Dean qualified for the 1986 World Championship Trials in Orlando, Florida, having swum a 4:33.59 in the 400 Individual Medley, and a 2:02.00 in the 200 Butterfly. At the June 1986 World Championship Trials, Dean performed well regionally, but his performance was not outstanding on the national stage, and he did not qualify for the World Championships. He went 11th in the 400 IM with a time of 4:32.07, 13th in the 200 butterfly with a Missouri Valley record time of 2:01.94, and set another Missouri Valley record in the 400 freestyle where he swam a 4:17.99, though ironically, with exceptional competition, he did not place in the event. His times would improve under the rigorous competition and training provided at UCLA.

==University of California==
Enrolling at University of California, Los Angeles (UCLA) in September 1986, as the fastest 200 butterfly swimmer on the team, Dean graduated in 1991, after competing for Hall of Fame Coach Ron Ballatore's UCLA Bruins swimming and diving team. In November of his Freshman year, he first earned recognition on the All-American team for his performance in the 200 butterfly and 400 Individual Medley.

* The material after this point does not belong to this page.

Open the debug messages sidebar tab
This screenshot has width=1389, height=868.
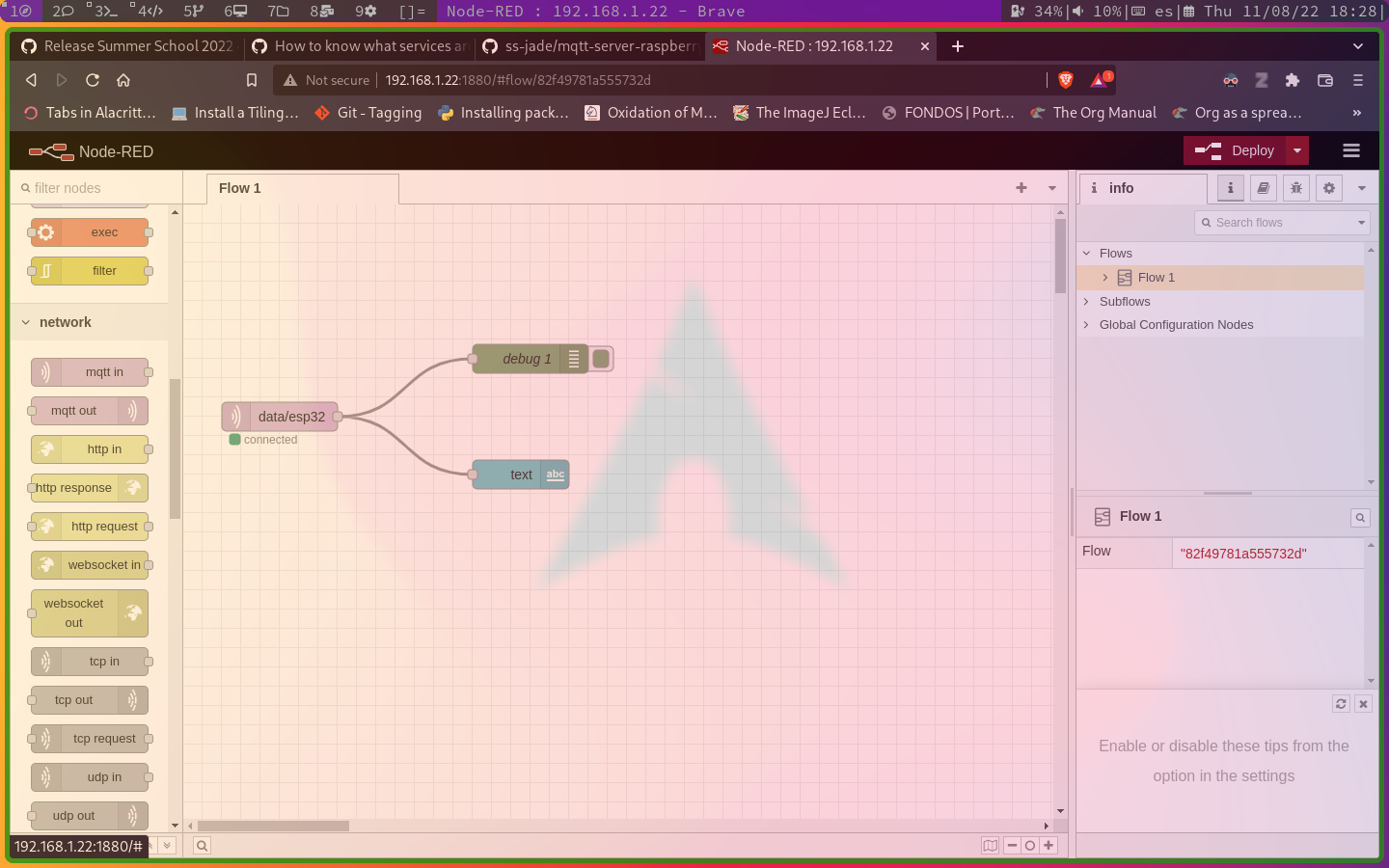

Around his Sophomore year while swimming with Ballatore at UCLA, Dean returned to his home in Kansas to train with Coach Malone and focus on a possible Olympic berth. Awakening at 5:00 am, and training as much as 5-6 hours a day, he qualified at the 1988 Olympic trials in Austin in the 200-meter butterfly with a time of 1:59.56, beating out Pablo Morales, to secure his place on the 1988 U.S. Olympic team.

==1988 Seoul Olympics==
At 20, Dean represented the United States at the late September, 1988 Summer Olympics in Seoul, South Korea, where he competed in the B Final of the men's 200-meter butterfly event, and finished with the ninth-best time overall of 2:00.26, an exceptional swim, but somewhat below his prior hopes. The American team did not have their best overall performance that year. Following the olympics, he met adversity, recovering from a collapsed lung in 1989 and a more severe collapsed lung in 1990 that required surgery.

On August 17, 1991, at the age of 23, Dean won the gold medal in the men's 200-meter butterfly event at the August, 1991 Pan American Games in Havana, Cuba, outperforming his Olympic time, with a personal best 2:00.11 in the finals.

===Post-swimming careers===
After ending his swimming career, he attended Saint Louis University School of Law beginning around 1992, where he served as the school's NCAA Compliance Officer. After graduating law school in 1995, Dean practiced law in St. Louis, where in 1996, he served as an Assistant Attorney General in Jefferson City, Missouri.

Dean married Mary Helen Flanagan on October 12, 1996 at the College Church at St. Louis University. Flanagan was a 1991 graduate of the University of Illinois in Champaign, and like Dean, a 1995 graduate of the St. Louis University School of Law, where the couple met. After law school, she initially served as a Public Defender in Jefferson City. Mark Dean has recently lived in Chesterfield, Missouri with his wife Mary, with whom he had a son and daughter.